# [ 2007 ] what do you think about the every other year timeshares



## bfree (Jun 28, 2007)

what do you think about the every other year timeshares.  Do they make sense?  They are cheaper on maintainence fees and I think you can roll over points like the yearly ones.  does anyone know of a disadvantage of these except the fact you dont get all points at one time.  You can save some points and add together.  Or buy 2 every other year timeshares and save money.


----------



## Jya-Ning (Jun 28, 2007)

Each point system is different, so unless you tell about the system name you are looking, then it may or may not make difference.

I have Fairfield (Wyndham) point system.  It yearly due has 2 parts - the MF to resort and a program fee to FF program which including RCI membership fee.  The MF to resort is just like you purchase 1/2 of the points every year.  the program fee will like you buy 1/2 of the point every year.  And since it has home resort concept, so it make sense to by EOY.  It does take some work to move points around from one year to another though, and sometimes may has some extra charge included.

On the other hand, I know some program has step type of fee structure, so, at certain point size, you pay one fee, after that, you pay another fee and step up.  I don't know how that will affect the MF either do I have any idea how easy to move the points

Jya-Ning


----------



## AwayWeGo (Jun 28, 2007)

*What's Not To Like ?*




bfree said:


> what do you think about the every other year timeshares.  Do they make sense?  They are cheaper on maintainence fees and I think you can roll over points like the yearly ones.  does anyone know of a disadvantage of these except the fact you dont get all points at one time.  You can save some points and add together.  Or buy 2 every other year timeshares and save money.


We like the idea of those alternate-year timeshares well enough to spring last year for an EEY floating-weeks diamond-season 3BR lock-off unit -- resale, of course.  It's at a resort where where back in 2002 we briefly owned an every-year floating-weeks diamond-season 3BR lock-off, our very 1st timeshare -- a great resort in just about the best timeshare location in Orlando -- so it's nice being owners there once again.  The EEY was an opportunistic $500 buy.  The clincher is that it came with $750 worth of use fees already paid for the year that we took ownership, so in effect we got paid $250 to take it.   Go figure. 

Annualized use fees are the same as what the every-year owners pay, except that we get billed 1/2 the amount every year.  

Use does not carry over from 1 year to the next, or from 1 2-year interval to the next -- we have to use both lock-off units (separately or together, mox nix) in the even-number years we own & pay for.  It's strictly non-points, so points rollover is also a non-issue, although we can do RCI _Points For Deposit_ if we choose with our EEY resort time, & then those PFD points are subject to the same rollover limits as all our other RCI points. 

-- Alan Cole, McLean (Fairfax County), Virginia, USA.​


----------



## timeos2 (Jun 28, 2007)

*EOY can be a good deal*

We have found that an EOY ownership can get you into the trading community of your choice at half the annual fees.

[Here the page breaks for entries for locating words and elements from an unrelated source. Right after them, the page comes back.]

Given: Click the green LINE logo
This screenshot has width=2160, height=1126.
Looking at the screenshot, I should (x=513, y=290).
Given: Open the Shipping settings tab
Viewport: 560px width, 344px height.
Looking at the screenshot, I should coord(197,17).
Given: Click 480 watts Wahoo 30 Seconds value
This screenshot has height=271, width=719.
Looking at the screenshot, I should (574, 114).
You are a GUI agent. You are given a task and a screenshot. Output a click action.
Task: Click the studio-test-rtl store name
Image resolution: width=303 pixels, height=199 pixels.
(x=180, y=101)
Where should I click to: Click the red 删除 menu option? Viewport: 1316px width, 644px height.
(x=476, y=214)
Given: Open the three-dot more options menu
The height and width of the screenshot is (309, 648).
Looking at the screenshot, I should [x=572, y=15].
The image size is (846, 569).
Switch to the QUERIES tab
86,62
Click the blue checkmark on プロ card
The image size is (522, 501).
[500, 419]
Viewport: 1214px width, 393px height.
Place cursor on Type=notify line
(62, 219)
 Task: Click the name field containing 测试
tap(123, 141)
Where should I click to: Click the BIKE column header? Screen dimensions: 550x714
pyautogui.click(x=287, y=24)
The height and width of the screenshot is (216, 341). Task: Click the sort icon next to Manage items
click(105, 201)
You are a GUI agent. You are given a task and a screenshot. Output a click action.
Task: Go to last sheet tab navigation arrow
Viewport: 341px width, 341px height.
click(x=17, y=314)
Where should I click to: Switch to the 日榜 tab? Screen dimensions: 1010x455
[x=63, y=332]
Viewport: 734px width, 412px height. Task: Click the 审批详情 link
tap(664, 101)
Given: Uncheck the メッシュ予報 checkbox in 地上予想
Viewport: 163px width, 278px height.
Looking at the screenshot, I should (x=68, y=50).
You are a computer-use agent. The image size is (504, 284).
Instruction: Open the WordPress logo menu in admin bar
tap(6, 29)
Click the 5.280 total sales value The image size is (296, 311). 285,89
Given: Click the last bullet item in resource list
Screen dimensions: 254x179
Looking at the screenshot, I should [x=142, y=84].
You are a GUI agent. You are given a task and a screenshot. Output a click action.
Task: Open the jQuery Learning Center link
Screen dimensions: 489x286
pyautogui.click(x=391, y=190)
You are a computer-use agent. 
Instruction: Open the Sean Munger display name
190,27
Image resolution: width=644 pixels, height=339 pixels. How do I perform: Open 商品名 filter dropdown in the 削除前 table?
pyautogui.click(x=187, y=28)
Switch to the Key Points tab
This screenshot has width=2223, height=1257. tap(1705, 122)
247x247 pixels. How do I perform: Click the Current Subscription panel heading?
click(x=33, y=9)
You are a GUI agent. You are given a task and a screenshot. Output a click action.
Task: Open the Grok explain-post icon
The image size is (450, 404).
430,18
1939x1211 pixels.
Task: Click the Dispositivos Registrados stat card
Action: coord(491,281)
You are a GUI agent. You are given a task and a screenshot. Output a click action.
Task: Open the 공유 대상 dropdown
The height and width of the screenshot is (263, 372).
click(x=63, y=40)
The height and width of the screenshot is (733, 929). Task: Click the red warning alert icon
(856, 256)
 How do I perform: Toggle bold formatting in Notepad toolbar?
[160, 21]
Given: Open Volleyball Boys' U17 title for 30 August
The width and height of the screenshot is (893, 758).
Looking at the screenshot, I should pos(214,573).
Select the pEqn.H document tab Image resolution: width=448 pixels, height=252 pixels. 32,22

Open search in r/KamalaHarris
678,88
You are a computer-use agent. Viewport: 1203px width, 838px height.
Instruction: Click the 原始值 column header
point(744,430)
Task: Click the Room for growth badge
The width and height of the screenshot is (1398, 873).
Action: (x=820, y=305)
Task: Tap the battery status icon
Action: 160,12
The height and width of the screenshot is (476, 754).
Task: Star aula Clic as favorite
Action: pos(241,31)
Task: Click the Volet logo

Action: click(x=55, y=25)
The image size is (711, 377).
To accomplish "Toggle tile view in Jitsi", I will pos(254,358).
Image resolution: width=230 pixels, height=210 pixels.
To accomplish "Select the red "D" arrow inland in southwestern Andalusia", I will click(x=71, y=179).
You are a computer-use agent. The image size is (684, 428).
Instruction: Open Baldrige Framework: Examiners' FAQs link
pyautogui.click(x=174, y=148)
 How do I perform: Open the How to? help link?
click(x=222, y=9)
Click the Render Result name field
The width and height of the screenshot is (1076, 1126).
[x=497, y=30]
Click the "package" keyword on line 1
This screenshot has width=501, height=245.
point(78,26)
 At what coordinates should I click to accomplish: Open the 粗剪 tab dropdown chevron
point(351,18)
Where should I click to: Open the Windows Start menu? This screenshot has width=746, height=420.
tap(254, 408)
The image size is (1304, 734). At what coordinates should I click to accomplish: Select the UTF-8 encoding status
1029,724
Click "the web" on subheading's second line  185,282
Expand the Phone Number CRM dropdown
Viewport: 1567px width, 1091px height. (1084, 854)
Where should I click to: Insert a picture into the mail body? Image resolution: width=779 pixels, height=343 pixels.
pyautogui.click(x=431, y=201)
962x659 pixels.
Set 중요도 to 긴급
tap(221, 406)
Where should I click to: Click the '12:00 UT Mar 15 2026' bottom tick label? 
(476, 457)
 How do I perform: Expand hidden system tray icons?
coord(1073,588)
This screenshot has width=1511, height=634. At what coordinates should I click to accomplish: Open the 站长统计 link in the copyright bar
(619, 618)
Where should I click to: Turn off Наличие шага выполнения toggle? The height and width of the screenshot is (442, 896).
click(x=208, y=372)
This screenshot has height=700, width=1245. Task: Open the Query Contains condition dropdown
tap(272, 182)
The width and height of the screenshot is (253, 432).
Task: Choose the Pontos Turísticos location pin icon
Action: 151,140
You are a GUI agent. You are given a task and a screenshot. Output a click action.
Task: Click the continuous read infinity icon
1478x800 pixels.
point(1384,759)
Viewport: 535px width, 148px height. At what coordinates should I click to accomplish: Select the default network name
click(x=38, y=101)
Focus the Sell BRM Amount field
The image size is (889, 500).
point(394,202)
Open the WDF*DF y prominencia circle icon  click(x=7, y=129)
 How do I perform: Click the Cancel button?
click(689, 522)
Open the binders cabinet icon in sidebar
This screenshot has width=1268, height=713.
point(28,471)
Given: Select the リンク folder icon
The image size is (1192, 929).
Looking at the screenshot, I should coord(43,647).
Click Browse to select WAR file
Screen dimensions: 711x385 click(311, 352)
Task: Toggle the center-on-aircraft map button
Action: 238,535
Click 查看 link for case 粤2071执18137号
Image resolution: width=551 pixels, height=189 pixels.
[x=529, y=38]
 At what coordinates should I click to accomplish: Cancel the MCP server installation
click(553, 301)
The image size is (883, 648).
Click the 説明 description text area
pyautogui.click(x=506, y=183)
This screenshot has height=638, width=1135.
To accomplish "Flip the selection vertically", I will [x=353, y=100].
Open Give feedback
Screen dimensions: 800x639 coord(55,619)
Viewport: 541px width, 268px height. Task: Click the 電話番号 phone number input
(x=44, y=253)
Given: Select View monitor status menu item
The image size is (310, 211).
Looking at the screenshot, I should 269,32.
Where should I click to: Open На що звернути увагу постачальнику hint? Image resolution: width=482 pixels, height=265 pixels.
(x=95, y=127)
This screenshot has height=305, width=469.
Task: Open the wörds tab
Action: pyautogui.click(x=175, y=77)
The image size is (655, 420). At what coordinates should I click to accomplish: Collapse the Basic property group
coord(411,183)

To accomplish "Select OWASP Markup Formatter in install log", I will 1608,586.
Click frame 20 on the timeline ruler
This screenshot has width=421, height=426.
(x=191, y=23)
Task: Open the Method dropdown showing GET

Once you are there you can be fairly creative with ways to add bonus time, borrowed time, rented time, whatever to actually enjoy vacations each year under that ownership. In a case where you enjoy returning to a resort or area but maybe every year would be too much of a good thing an EOY ownership for use can also be a positive. Finally resale values of EOY's tend to be even lower than EY ownerships as there is a perception that they hold less appeal.  So you may save money on the reslae purchase cost as well. Needless to say you wouldn't be buying retail, would you?


----------



## geekette (Jun 28, 2007)

I think it all depends on what you want.  Our first purchase was EOY and it fit perfectly.  

Prob'ly not for everyone, but I wouldn't dis it.


----------



## littlestar (Jun 28, 2007)

We own (2) EOY lock-off timeshares besides our DVC points - but they aren't points. I think EOY's can be a great value dues wise.


----------



## DeniseM (Jun 28, 2007)

Note that with Starwood, you cannot use your EOY timeshare during non-use years.  You cannot roll the Staroptions over - it's use 'em or lose 'em during the use year.


----------



## timeos2 (Jun 28, 2007)

DeniseM said:


> Note that with Starwood, you cannot use your EOY timeshare during non-use years.  You cannot roll the Staroptions over - it's use 'em or lose 'em during the use year.



And what do suppose they think that does except discourage people from buying Starwood? I never cease to be amazed at the truly stupid things developers do.


----------



## bruwery (Jun 28, 2007)

timeos2 said:


> We have found that an EOY ownership can get you into the trading community of your choice at half the annual fees. Once you are there you can be fairly creative with ways to add bonus time, borrowed time, rented time, whatever to actually enjoy vacations each year under that ownership. In a case where you enjoy returning to a resort or area but maybe every year would be too much of a good thing an EOY ownership for use can also be a positive. Finally resale values of EOY's tend to be even lower than EY ownerships as there is a perception that they hold less appeal.  So you may save money on the reslae purchase cost as well. Needless to say you wouldn't be buying retail, would you?



Hmm.  VERY good points!!

I've taken myself out of the market because I can't presently use another week every year.  I can however, use three or four days every year, but for some reason, I routinely dismiss all EOY listings.  That is completely ignorant on my part.  So, you are correct: "there is a perception that they hold less appeal".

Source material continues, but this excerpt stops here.